→ QUOTED TEXT

☆ ☆ ☆

TWO YEARS AGO, journalist Anand Giridharadas took the stage at the TED Conference and told the attendant techno-solutionists that they were, in fact, part of the problem. Literally, that’s what he said. Here, I’ll quote him directly:

“If you live near a Whole Foods, if no one in your family serves in the military, if you’re paid by the year, not the hour, if most people you know finished college, if no one you know uses meth, if you married once and remain married, if you’re not one of 65 million Americans with a criminal record — if any or all of these things describe you, then accept the possibility that actually, you may not know what’s going on and you may be part of the problem.”

Seen from today, as Donald Trump is sworn in as the 45th president, Giridharadas’ message joins “Bin Laden Determined to Strike in the U.S.” as one of the great unheeded warnings of the 21st century. That socioeconomic despair was profitably channeled to elect a president who—beyond his politics—represents a threat to most of the values the technocracy holds dear: transparency; multiculturalism; expertise; social progress. And, in the greatest of ironies, he used the tools and language of the technocracy to do it.

At least since the 1960s, the computer—and, beyond that, the Internet–has been a symbol and tool of personal liberation. Stewart Brand called the computer revolution “the real legacy of the sixties”–—an outgrowth of the “counterculture’s scorn for centralized authority.” The ideology was codified by WIRED alum Steven Levy in his 1984 book Hackers, in which he summarized the Hacker Ethic:

  1. Access to computers should be unlimited and total.
  2. All information should be free.
  3. Mistrust authority—promote decentralization.
  4. You can create art and beauty on a computer.
  5. Computers can change your life for the better.

These precepts inspired a worldview that saw institutions and middlemen as malign forces that mostly constrained human potential, and that placed unlimited faith in unshackled individuals to improve the world and their own lives. For much of the past three decades, that philosophy has borne out. It has become an unspoken truism of corporate and civic life.

But Trump’s inauguration provides a damning counterargument, an example of how each of those ideas can be exploited to advance the very values they were created to oppose. Universal access to computers created a greater audience for Trump’s culture-jamming Twitter feed. An outpouring of free information sowed confusion and created cover for half- and untruths. Trump used anti-authoritarian rhetoric to sow mistrust of the very institutions that might have provided a firewall against his own authoritarian tendencies. Democratizing the tools of creative production created not just ennobling art but a million shitposts and Pepe memes.

☆ ☆ ☆

→ WRITTEN EXERCISE A
Swap "poster" for "billboard" in all of the rows below and write them out again with everything else unchanged, omitting the pictures.
→ WRITTEN EXERCISE B
Continue the essay on the Hacker Ethic and Trump's inauguration, starting after its final paragraph.
The essay above and the rows after it come from unrelated sources.

→ SOURCE RECORDS
☆ ☆ ☆

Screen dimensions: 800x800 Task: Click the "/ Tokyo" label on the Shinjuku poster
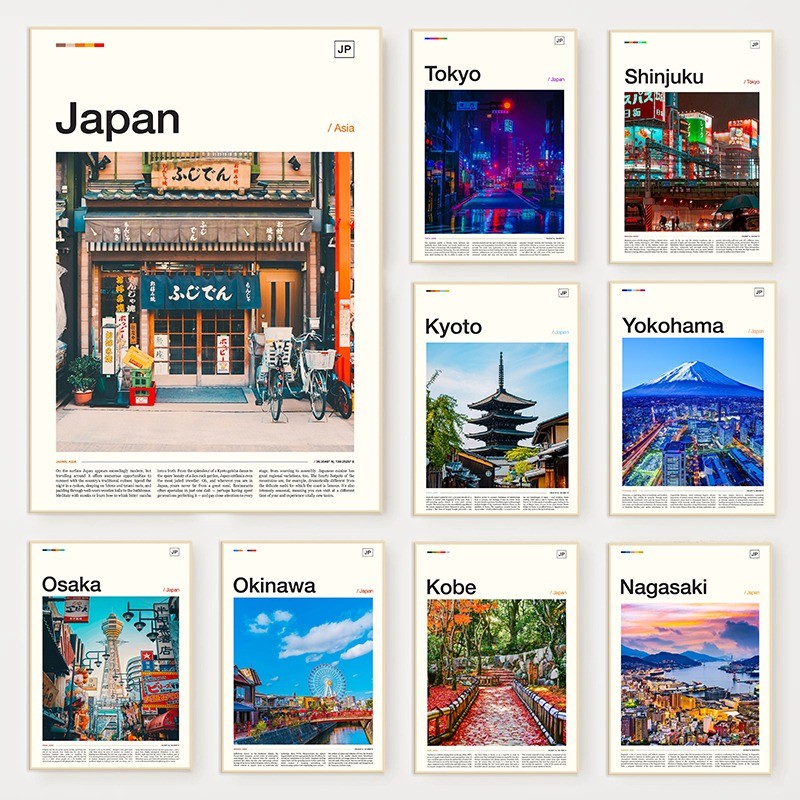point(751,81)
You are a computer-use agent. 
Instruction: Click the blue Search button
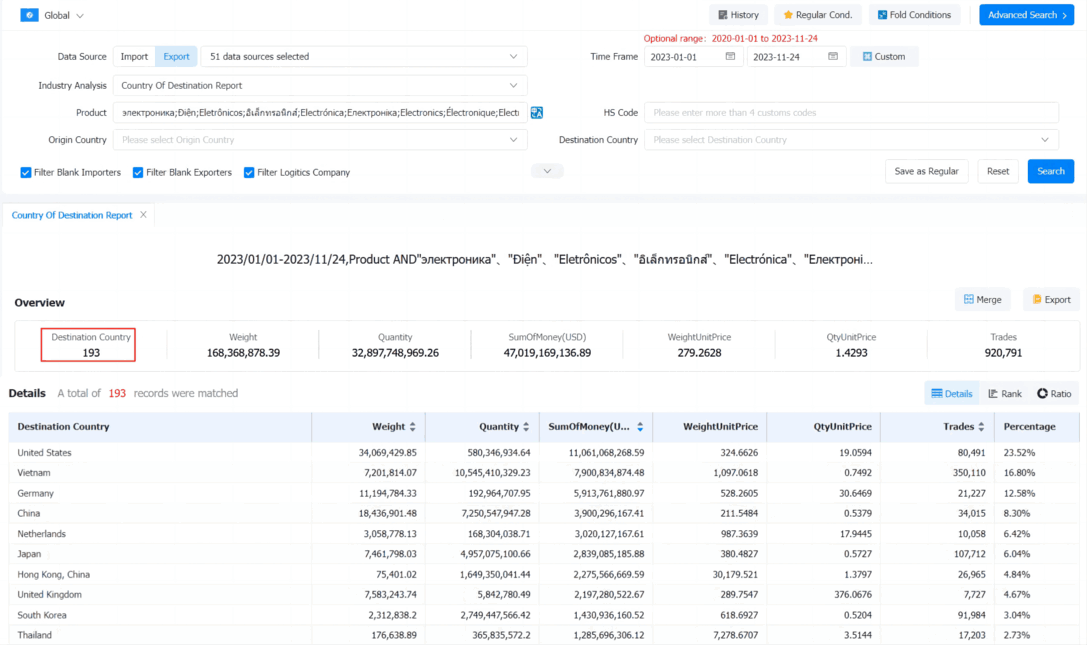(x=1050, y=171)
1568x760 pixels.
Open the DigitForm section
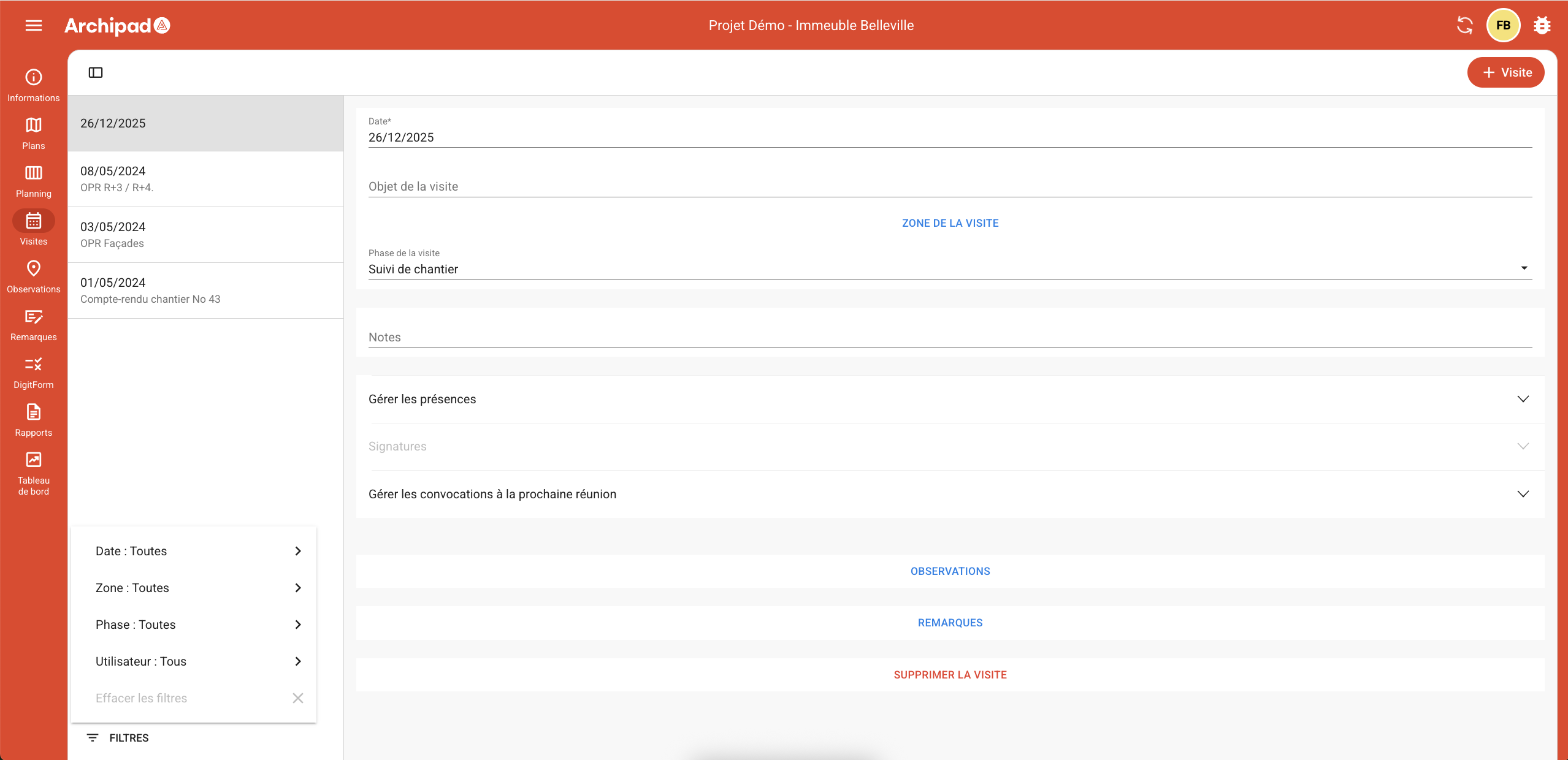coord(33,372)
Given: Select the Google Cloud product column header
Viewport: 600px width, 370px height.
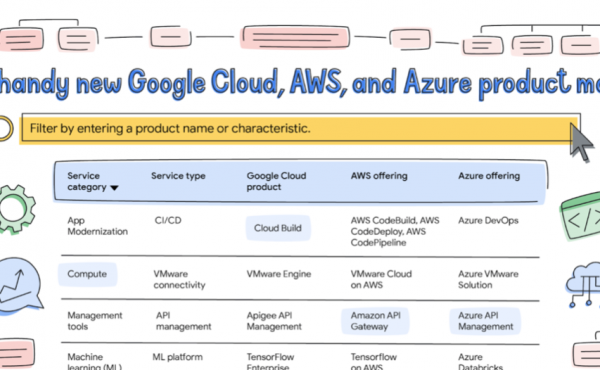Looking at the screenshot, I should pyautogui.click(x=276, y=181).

☆ ☆ ☆

→ RIGHT ANSWER A
Screen dimensions: 800x800 Task: Click the "/ Tokyo" label on the Shinjuku billboard
point(751,81)
You are a computer-use agent. 
Instruction: Click the blue Search button
(x=1050, y=171)
1568x760 pixels.
Open the DigitForm section
coord(33,372)
Given: Select the Google Cloud product column header
Viewport: 600px width, 370px height.
Looking at the screenshot, I should pyautogui.click(x=276, y=181).

→ RIGHT ANSWER B
In the wake of the election, some despairing technologists have wondered how to improve the products and systems that led to this result. “There are things we were optimizing for that had unintended consequences,” says Justin Kan, a venture capitalist at Y Combinator and co-founder of Twitch. In designing to maximize engagement, social networks inadvertently created hives of bias-confirmation and tribalism.

Or consider the effect innovation in computing has had on employment. “Thirty or 40 years ago, you could have a good, steady paying job without a college education,” says Ben Parr, cofounder of Octane AI and author of Captivology: The Science of Capturing People’s Attention. “There aren’t as many of those jobs any more, and a large part of that is because tech has changed the world over the last 40 years, and Silicon Valley played a big part in that.”

No doubt. But it might be time to ask even bigger questions. Questions like: Is technology always an ennobling force? Questions like: Does allowing humanity untrammeled access to one another always result in a better world? Questions like: Are individuals capable of processing all the information that they once relied on institutions to process for them? Questions like: After people free themselves from their social and cultural shackles, then what?

If it’s any consolation,Trump-era Americans will not be the first to ask themselves these questions. During the Second World War, psychologist Erich Fromm asked in Escape From Freedom why, despite an overarching trend toward greater personal freedom, large chunks of the western world had embraced authoritarianism. It was tempting, he argued, to consider this an aberration, the fault of a few madmen who “gained power over the vast apparatus of the state through nothing but cunning and trickery,” and who rendered their constituents “the will-less object of betrayal and terror.” But Fromm argued against this attempt to shift blame. There was something inherent in humanity that feared true freedom, that preferred to be dominated. In other words, Fromm thought this was a feature of human nature, not a bug.

o explain this tendency, Fromm distinguished between two kinds of freedom: negative freedom, casting off the shackles of social, political, and cultural restrictions; and positive freedom, finding a truer expression of self and identity. When the former occurs without the latter, he wrote, “the newly won freedom appears as a curse; [mankind] is free from the sweet bondage of paradise, but he is not free to govern himself, to realize his individuality.”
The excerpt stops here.